Once upon a memory, at the far end of the Mediterranean Sea, there lay an island so beautiful and blue that the many travelers, pilgrims, crusaders and merchants who fell in love with it either wanted never to leave or tried to tow it with hemp ropes all the way back to their own countries. Legends, perhaps. But legends are there to tell us what history has forgotten



So yes, carobs are strong. I give them credit for that. But, unlike us figs, they are devoid of emotion. They are cold, pragmatic and lacking in soul. There is a perfectionism to them that gets on my nerves. Their seeds are almost always identical in weight and size, so uniform that in the olden times merchants used them to weigh gold – that’s where the word ‘carat’ comes from.


Figs are sensual, soft, mysterious, emotional, lyrical, spiritual, self-contained and introverted. Carobs like things to be unsentimental, material, practical, measurable. Ask them about matters of the heart and you will get no response. Not even a flutter. If a carob tree were to tell this story, I can assure you it would have been very different to mine.


Just as all trees perennially communicate, compete and cooperate, both above and below the ground, so too do stories germinate, grow and come into bloom upon each other’s invisible roots.


From the shrubs in the distance came the buzzing song of cicadas. Kostas knew there were some cicada species that could sing at extremely high frequencies, and perhaps they were doing so right now. Nature was always talking, telling things, though the human ear was too limited to hear them.


Perhaps in a world bound with rules and regulations that made little sense, and usually privileged a few over the many, madness was the only true freedom. In a little while, they were summoned in to see the exorcist.


Perhaps a Eurasian skylark, swooping into the night, following its companions, but slowing down at the last second and flying at a tangent just above the reach of the net. What had saved it and not others? The cruelty of life rested not only on its injustices, injuries and atrocities, but also in the randomness of it all. ‘It’s only humans that do this,’ said Kostas. ‘Animals don’t. Plants don’t. Yes, trees sometimes overshadow other trees, compete for space, water and nutrients, battle for survival ... Yes, insects eat each other. But mass murder for personal profit, that’s peculiar to our species.’
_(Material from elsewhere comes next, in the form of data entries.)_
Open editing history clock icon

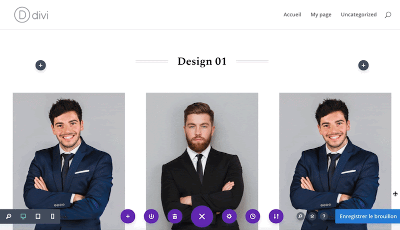point(253,216)
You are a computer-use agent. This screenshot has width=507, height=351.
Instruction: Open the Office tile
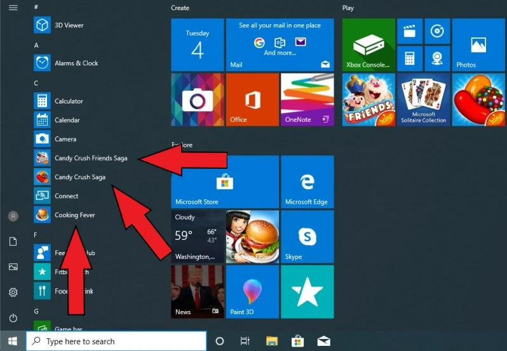point(252,100)
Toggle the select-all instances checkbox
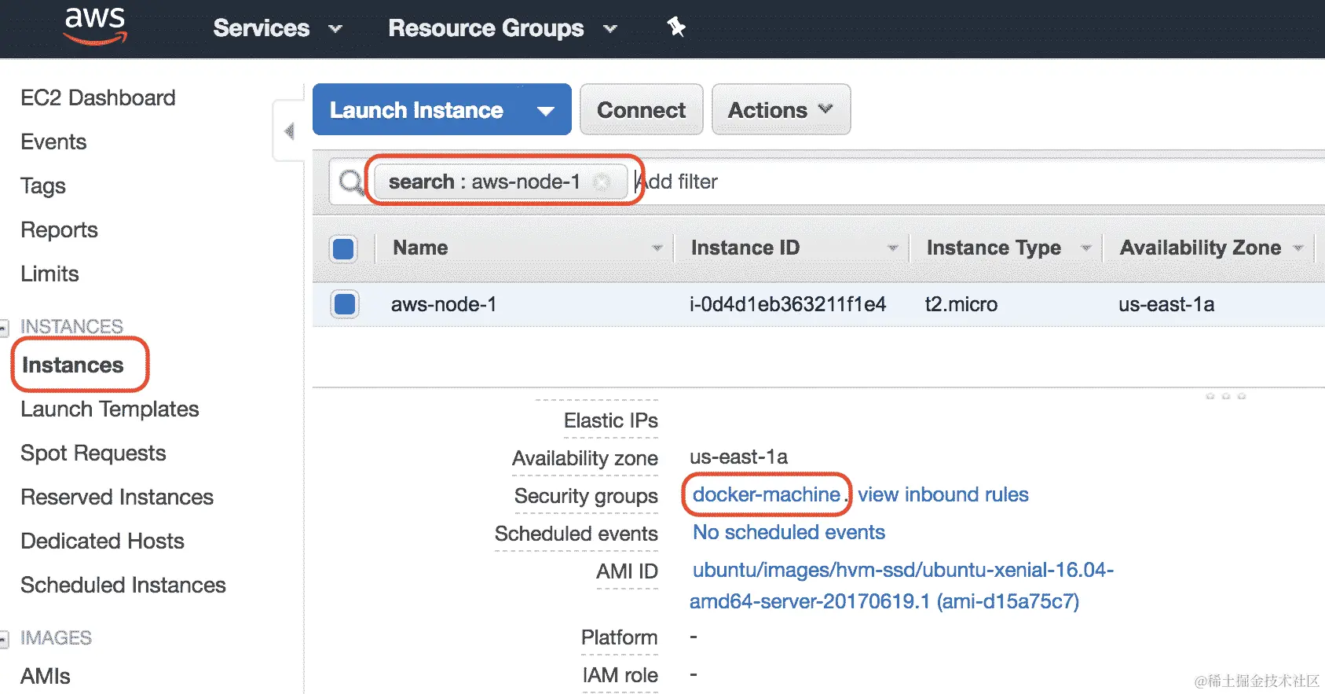Viewport: 1325px width, 694px height. 344,248
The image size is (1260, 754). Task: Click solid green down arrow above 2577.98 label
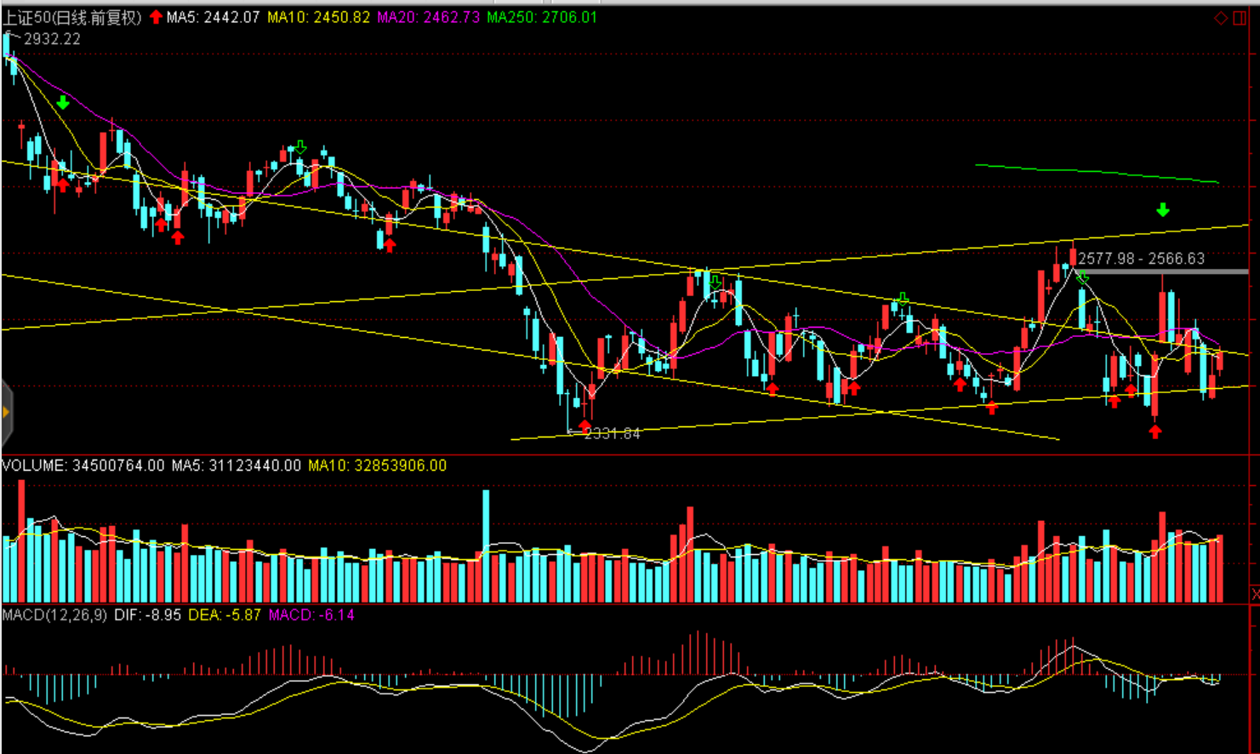pyautogui.click(x=1163, y=209)
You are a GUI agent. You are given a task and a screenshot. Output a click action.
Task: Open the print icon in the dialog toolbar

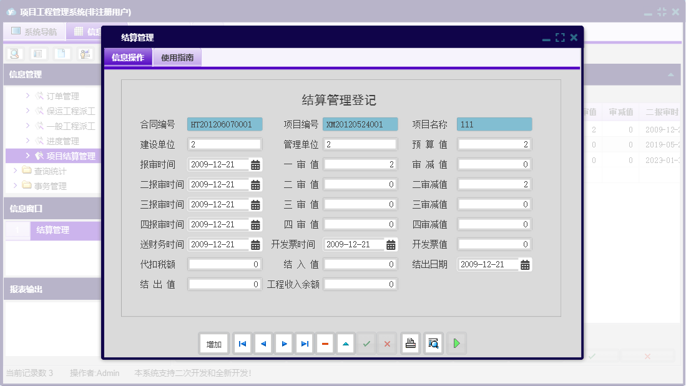click(x=410, y=343)
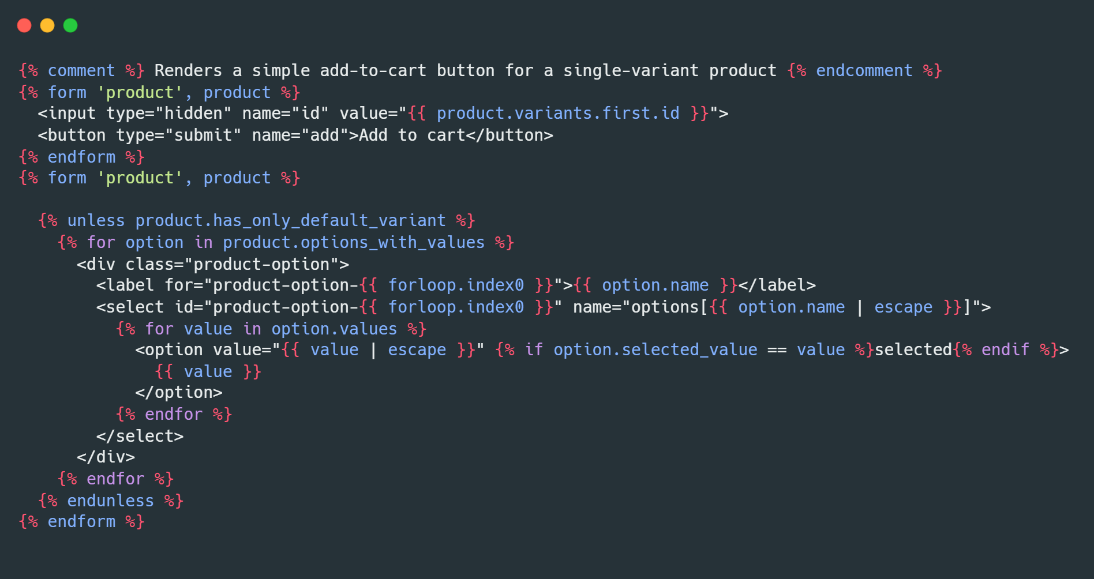Click the yellow minimize window dot

(47, 25)
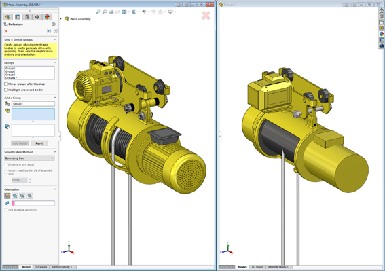Image resolution: width=385 pixels, height=271 pixels.
Task: Check Highlight processed bodies option
Action: click(6, 90)
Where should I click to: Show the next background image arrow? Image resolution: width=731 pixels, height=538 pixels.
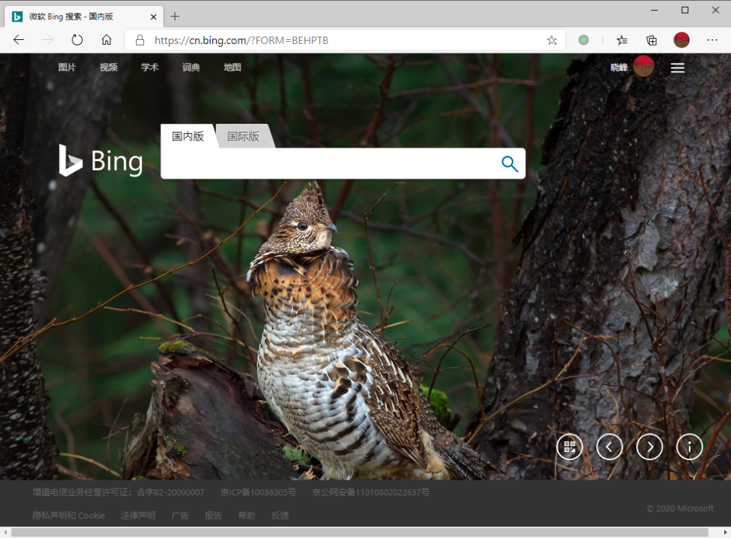click(x=649, y=447)

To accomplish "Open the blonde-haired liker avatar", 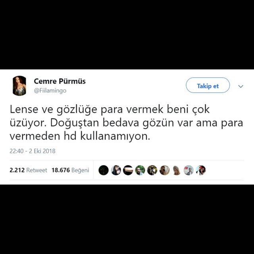I will point(176,170).
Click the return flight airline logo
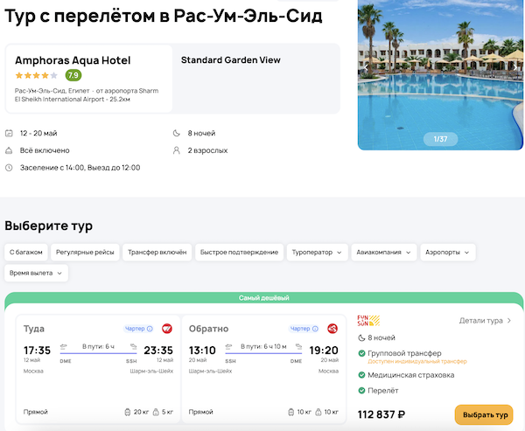The image size is (525, 431). pos(333,329)
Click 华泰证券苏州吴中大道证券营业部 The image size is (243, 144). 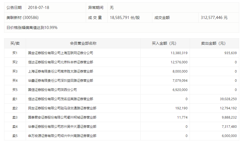coord(62,127)
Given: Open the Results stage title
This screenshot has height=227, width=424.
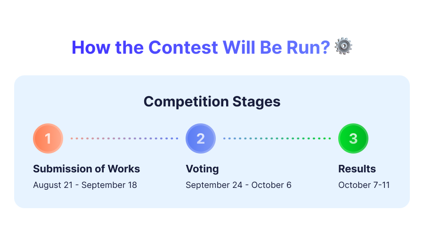Looking at the screenshot, I should point(357,169).
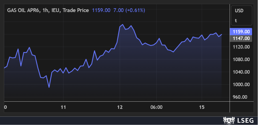Select the grey 1147.00 previous price tag
This screenshot has height=125, width=258.
(x=241, y=39)
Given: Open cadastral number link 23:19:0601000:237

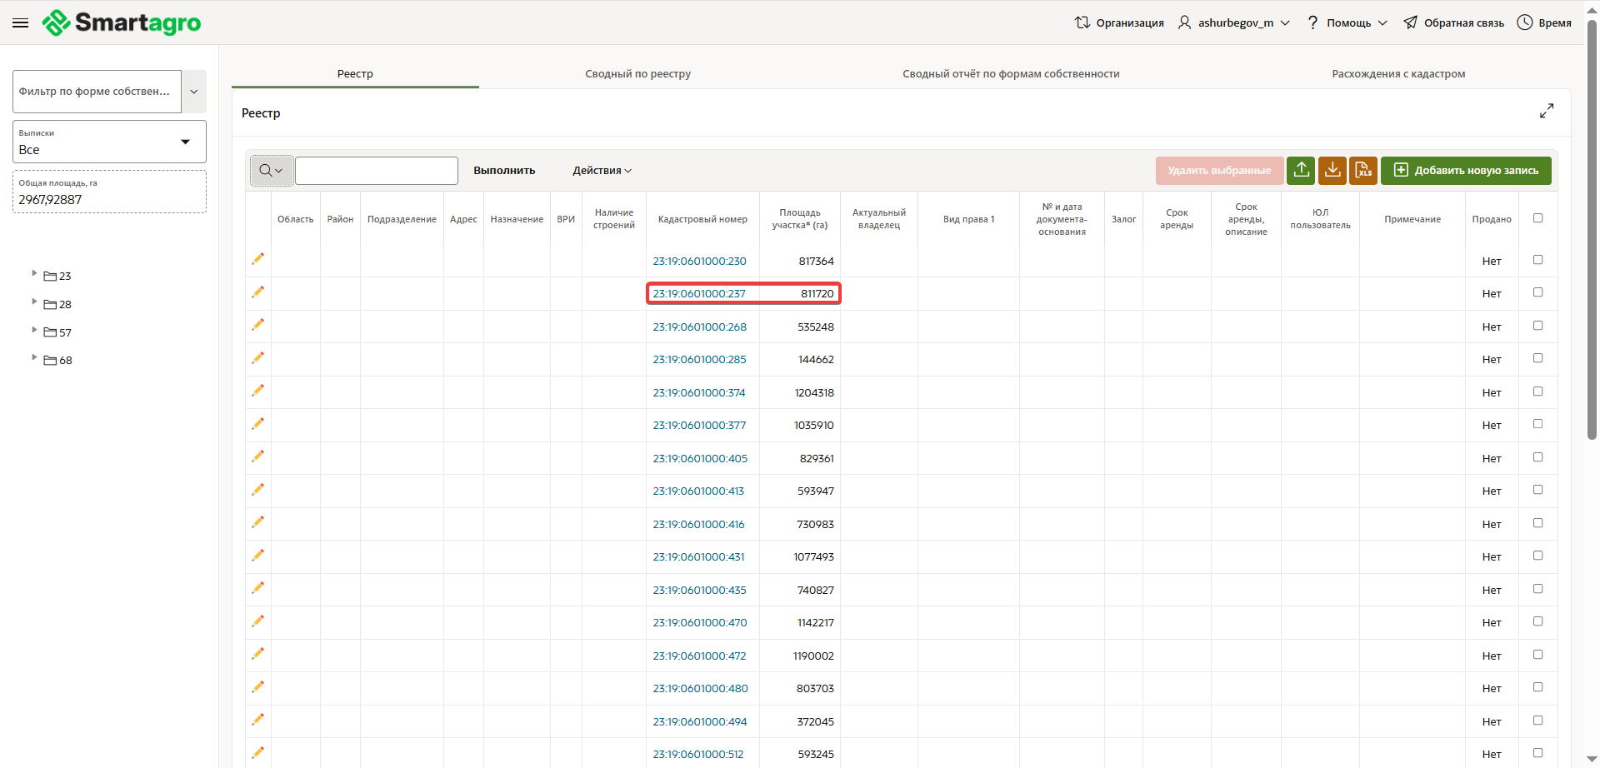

After all, the world is full of immigrants, runaways, exiles ... Encouraged, you break free and travel as far as you can, then one day you look back and realize it was coming with you all along, like a shadow. Everywhere we go, it’ll follow us, this city, this island.’


‘The world is unfair,’ said Meryem. ‘If a stone falls on an egg, it is bad for the egg; if an egg falls on a stone, it is still bad for the egg.’


Women, at least where I come from, and for personal reasons of their own, have, time and again, turned themselves into native flora. Defne, Dafne, Daphne ... Daring to reject Apollo, Daphne became a laurel. Her skin hardened into a protective bark, her arms stretched into slender branches and her hair unfurled into silky foliage while, as Ovid tells us, ‘her feet, so swift a moment ago, stuck in slow-growing roots’. Whereas Daphne was transformed into a tree in order to avoid love, I transmuted into a tree in order to hold on to love.


Last lines of book: 

"But I know and I trust that, any moment now, my beloved Kostas Kazantzakis will come out to the garden with a spade in his hand, perhaps wearing his old navy parka again, the one we bought together from a vintage shop on Portobello Road, and he will dig me out and pull me up, holding me gently in his arms, and behind his beautiful eyes, engraved in his soul, they will still be there, the remnants of an island at the far end of the Mediterranean Sea, the remains of our love.”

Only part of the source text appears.